Same endpoint: `POST /compatible-mode/v1/chat/completions`

### Pixel Control Parameters

| Parameter | Type | Description |
|-----------|------|-------------|
| `min_pixels` | int | Minimum pixel threshold. Default: `32*32*3` (3,072). Controls minimum resolution. |
| `max_pixels` | int | Maximum pixel threshold. Default: `32*32*8192` (8,388,608).
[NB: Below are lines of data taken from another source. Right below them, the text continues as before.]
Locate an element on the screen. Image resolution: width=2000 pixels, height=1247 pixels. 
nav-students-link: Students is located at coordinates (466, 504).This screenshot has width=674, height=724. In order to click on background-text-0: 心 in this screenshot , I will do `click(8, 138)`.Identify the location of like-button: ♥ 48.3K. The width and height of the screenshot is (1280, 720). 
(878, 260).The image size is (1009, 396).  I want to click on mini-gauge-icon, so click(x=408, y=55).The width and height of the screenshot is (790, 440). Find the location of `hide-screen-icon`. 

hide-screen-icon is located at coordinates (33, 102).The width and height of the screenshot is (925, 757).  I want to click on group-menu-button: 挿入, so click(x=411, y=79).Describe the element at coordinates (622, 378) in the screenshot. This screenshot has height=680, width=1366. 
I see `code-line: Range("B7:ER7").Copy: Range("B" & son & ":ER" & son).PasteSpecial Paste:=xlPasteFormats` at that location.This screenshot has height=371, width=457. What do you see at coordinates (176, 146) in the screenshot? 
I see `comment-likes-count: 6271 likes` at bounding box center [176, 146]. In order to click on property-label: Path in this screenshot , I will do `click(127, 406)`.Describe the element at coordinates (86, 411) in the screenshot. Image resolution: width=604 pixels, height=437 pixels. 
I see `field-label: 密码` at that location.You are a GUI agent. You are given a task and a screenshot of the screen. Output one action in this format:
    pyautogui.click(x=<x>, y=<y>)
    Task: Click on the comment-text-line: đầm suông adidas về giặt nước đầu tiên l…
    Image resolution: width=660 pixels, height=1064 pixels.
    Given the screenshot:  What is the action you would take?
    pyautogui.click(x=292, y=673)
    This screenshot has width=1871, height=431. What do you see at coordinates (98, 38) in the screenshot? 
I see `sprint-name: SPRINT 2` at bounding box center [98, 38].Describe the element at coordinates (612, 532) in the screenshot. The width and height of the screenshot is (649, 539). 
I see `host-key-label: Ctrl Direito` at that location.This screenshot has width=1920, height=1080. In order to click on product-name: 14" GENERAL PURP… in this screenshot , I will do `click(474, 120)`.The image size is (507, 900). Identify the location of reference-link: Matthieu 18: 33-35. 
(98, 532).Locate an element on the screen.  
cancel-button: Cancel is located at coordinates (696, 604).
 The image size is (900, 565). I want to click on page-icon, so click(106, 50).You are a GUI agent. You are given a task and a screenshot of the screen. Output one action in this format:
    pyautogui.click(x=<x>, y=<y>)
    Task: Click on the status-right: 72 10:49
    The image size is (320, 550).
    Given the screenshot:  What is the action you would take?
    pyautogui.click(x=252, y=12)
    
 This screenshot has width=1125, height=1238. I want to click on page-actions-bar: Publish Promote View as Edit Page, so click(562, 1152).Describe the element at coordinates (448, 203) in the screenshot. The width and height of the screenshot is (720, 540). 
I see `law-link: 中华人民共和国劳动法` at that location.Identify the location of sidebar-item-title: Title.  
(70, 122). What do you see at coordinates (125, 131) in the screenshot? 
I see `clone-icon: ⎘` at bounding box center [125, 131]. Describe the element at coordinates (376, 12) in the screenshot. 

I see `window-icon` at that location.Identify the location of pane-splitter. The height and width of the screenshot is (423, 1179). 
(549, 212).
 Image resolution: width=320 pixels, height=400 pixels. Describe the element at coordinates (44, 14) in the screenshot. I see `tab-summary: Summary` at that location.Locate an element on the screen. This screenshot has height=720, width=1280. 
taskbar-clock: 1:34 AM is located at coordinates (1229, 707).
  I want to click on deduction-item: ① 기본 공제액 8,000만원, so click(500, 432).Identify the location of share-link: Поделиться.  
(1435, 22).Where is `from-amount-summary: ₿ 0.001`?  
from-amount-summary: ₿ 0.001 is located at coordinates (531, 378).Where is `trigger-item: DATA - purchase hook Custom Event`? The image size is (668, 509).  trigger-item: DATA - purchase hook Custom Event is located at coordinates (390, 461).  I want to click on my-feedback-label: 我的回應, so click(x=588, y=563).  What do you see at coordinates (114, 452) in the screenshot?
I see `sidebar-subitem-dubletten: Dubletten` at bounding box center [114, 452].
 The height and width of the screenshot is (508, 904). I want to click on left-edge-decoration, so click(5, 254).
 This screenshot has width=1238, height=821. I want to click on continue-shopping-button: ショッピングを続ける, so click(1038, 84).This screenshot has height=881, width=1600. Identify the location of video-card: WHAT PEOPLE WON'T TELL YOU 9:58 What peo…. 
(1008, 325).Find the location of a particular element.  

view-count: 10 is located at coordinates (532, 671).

Controls max tokens consumed. |

Pass these inside the `image_url` object:

```json
{
  "type": "image_url",
  "image_url": {
    "url": "https://img.alicdn.com/imgextra/i2/O1CN01ktT8451iQutqReELT_!!6000000004408-0-tps-689-487.jpg",
    "min_pixels": 3072,
    "max_pixels": 8388608
  }
}
```

### Token Calculation

For `qwen-vl-ocr-2025-11-20`, `token_pixels = 32*32 = 1024`. Formula:

```
tokens = (h_bar × w_bar) / token_pixels + 2
```

Where `h_bar` and `w_bar` are the image dimensions after resizing to fit within pixel bounds.

### Default Behavior

If no prompt is provided, the model uses: *"Please output only the text content from the image without any additional descriptions or formatting."*

---

## Code Examples

### Basic OCR (Python)

```python
from openai import OpenAI
import os

client = OpenAI(
    api_key=os.getenv("DASHSCOPE_API_KEY"),
    base_url="https://dashscope-intl.aliyuncs.com/compatible-mode/v1",
)

completion = client.chat.completions.create(
    model="qwen-vl-ocr",
    messages=[{
        "role": "user",
        "content": [
            {"type": "image_url", "image_url": {
                "url": "https://img.alicdn.com/imgextra/i2/O1CN01ktT8451iQutqReELT_!!6000000004408-0-tps-689-487.jpg",
                "min_pixels": 3072,
                "max_pixels": 8388608,
            }},
            {"type": "text", "text": "Extract all text from this image."},
        ],
    }],
)
print(completion.choices[0].message.content)
```

### Structured Extraction — Train Ticket (Python)

```python
PROMPT = """Extract the following fields from this train ticket image and return as JSON:
{"invoice_number": "...", "train_number": "...", "departure_station": "...",
 "destination_station": "...", "departure_time": "...", "seat": "...",
 "ticket_price": "...", "passenger_name": "..."}"""

completion = client.chat.completions.create(
    model="qwen-vl-ocr-2025-11-20",
    messages=[{
        "role": "user",
        "content": [
            {"type": "image_url", "image_url": {
                "url": "https://img.alicdn.com/imgextra/i1/NotRealJustExample/ticket.jpg",
                "min_pixels": 3072,
                "max_pixels": 8388608,
            }},
            {"type": "text", "text": PROMPT},
        ],
    }],
)
print(completion.choices[0].message.content)
```

### curl

```bash
curl -X POST https://dashscope-intl.aliyuncs.com/compatible-mode/v1/chat/completions \
  -H "Authorization: Bearer $DASHSCOPE_API_KEY" \
  -H "Content-Type: application/json" \
  -d '{
    "model": "qwen-vl-ocr",
    "messages": [{
      "role": "user",
      "content": [
        {"type": "image_url", "image_url": {"url": "https://img.alicdn.com/imgextra/i1/NotRealJustExample/doc.jpg", "min_pixels": 3072, "max_pixels": 8388608}},
        {"type": "text", "text": "Extract all text from this image."}
      ]
    }]
  }'
```

---

## Capabilities

- **Multi-language**: Chinese, English, Japanese, Korean, and many more
- **Skewed images**: Automatic rotation correction (DashScope SDK)
- **Tables**: Structured table data extraction
- **Formulas**: Mathematical formula recognition
- **Text localization**: Bounding box coordinates for detected text regions
- **Documents**: Receipts, invoices, ID cards, contracts, handwritten notes

---

## Important Notes

1. **Use qwen-vl-ocr for text-heavy images.** General VL models (qwen3-vl-plus) handle OCR but with lower accuracy on dense text.
2. **Pixel parameters control cost.** Higher `max_pixels` = more tokens = better accuracy but higher cost. For simple text, lower values suffice.
3. **SDK version requirements**: DashScope Python SDK >= 1.22.2, Java SDK >= 2.21.8.
4. **DashScope-only features**: Image rotation correction and built-in OCR task types are only available through the DashScope native API, not through the OpenAI-compatible API.